Our set of 47 ASMs identified using pairwise FST was also able to detect mixed genetic ancestries. The individuals sampled in Algeria (Mozabite), appear to have a mixed ancestry between African and Eurasian descendants. The individuals from Hazara and Uygur exhibit both Eurasian and Asian genetic ancestries. This was also concluded by Rosenberg et al.[17, 32] on the basis of a screening of samples from the HGDP-CEPH by means of 783 microsatellites and 210 insertion/deletion markers, as well as by Jakobssen et al. and Li et al. who analysed partially the same samples by means of > 500,000 and > 650,000 SNPs, respectively. As such, our results with the 47 ASMs following the 4gen pairwise FST SNP ascertainment, are surprisingly similarly to the results based on the 40 most informative STRs identified by Rosenberg et al. . Increasing the number of SNPs considerably does not necessarily improve the genetic clustering of the same HGDP-CEPH samples. For instance, Jakobssen et al  were only able to identify the Native Americans (NAM) as a distinct cluster at STRUCTURE analysis for K = 6, not at lower values of K. An even further increase in the number of SNPs (Li et al. ) resulted in STRUCTURE results at K = 4 that were similar to those obtained by us with 47 ASMs. Only upon increasing the values of K, Li et al.  were able to produce much more refined regional subclusterings. It is in this respect important to note that our final aim is to use a set of ASMs for forensic DNA research purposes. This imposes an important constraint on the amount of DNA available for an ancestry test, since rarely more than a few nanograms of input DNA is available, an amount of DNA that is not sufficient for aforementioned mass SNP genotyping platforms as used by us in this study (but also see e.g. [33, 34]), but would be sufficient for a limited number of multiplex SNP assays enabling the genotyping of 40-50 SNPs. Reducing the 47 ASM-set ascertained based on pairwise FST to 34 ASMs did not alter the STRUCTURE analyses with K = 4 but did show differences at other values of K.

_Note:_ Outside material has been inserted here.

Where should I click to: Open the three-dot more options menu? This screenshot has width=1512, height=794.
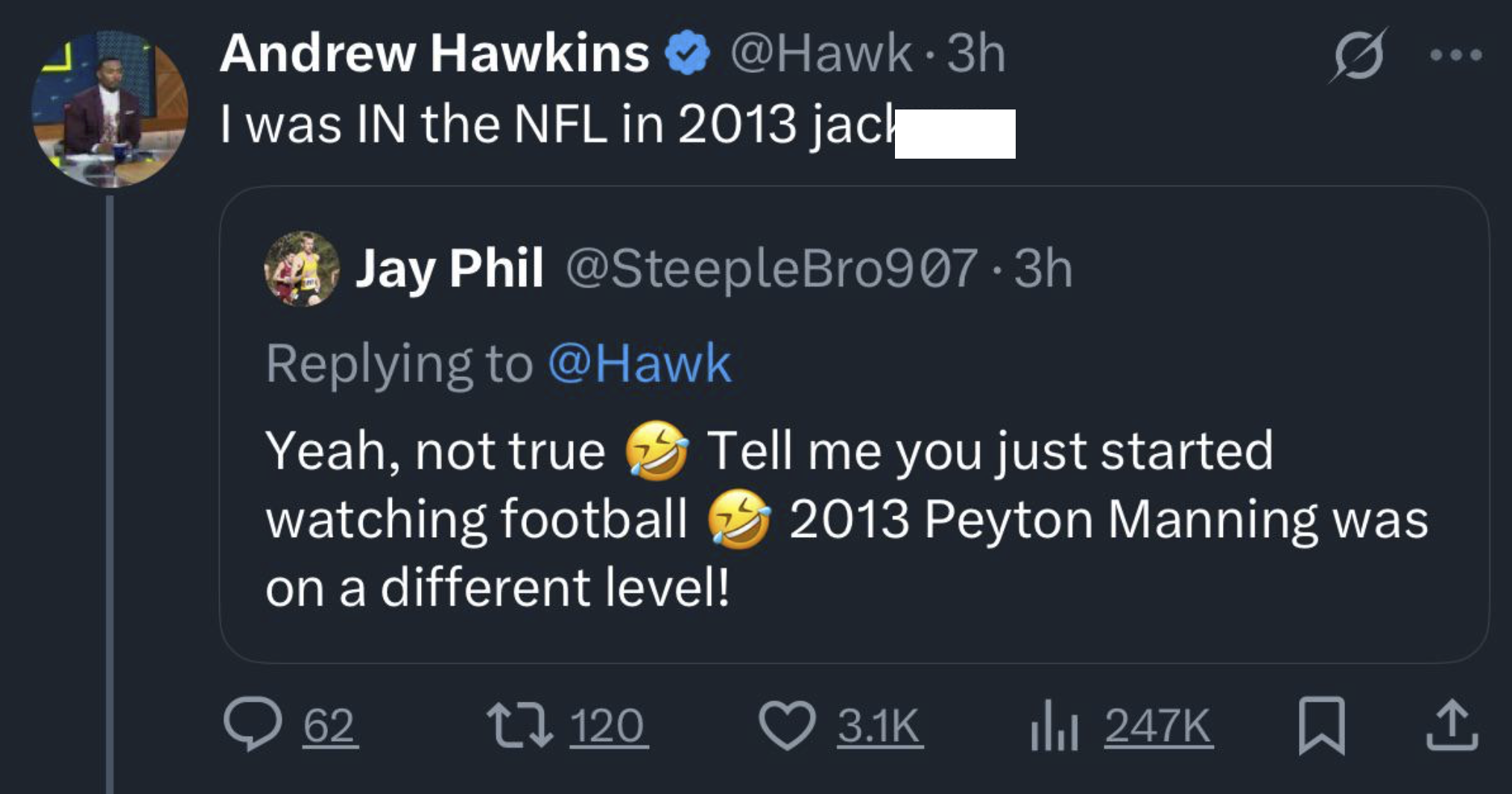point(1455,55)
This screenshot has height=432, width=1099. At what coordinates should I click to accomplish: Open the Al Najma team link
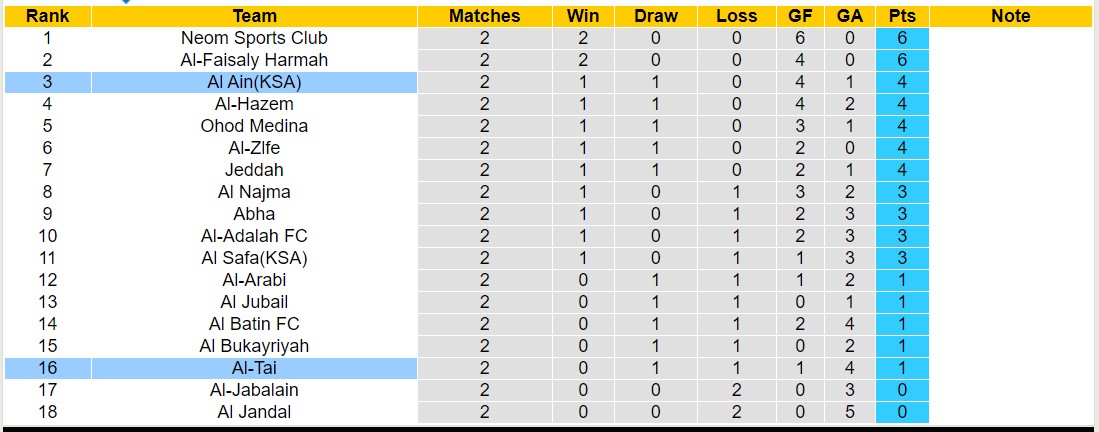click(254, 192)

Since the ASMs ascertained in this study were developed for distinguishing between the four major continental groups, individuals from other populations (e.g. Oceania (n = 2)) that were not (or under) represented in the YCC panel for marker ascertainment, were initially clustered within their most likely source population such as (East-)Asia in the case of Oceania. However, in the independent HGDP samples Oceania could be separated from East Asians at least with 47 ASMs and at K = 6. This illustrates that although the 47 ASMs were not explicitly selected to separate sub-groups within major continental regions, they do prove to be useful for this purpose at least in some cases.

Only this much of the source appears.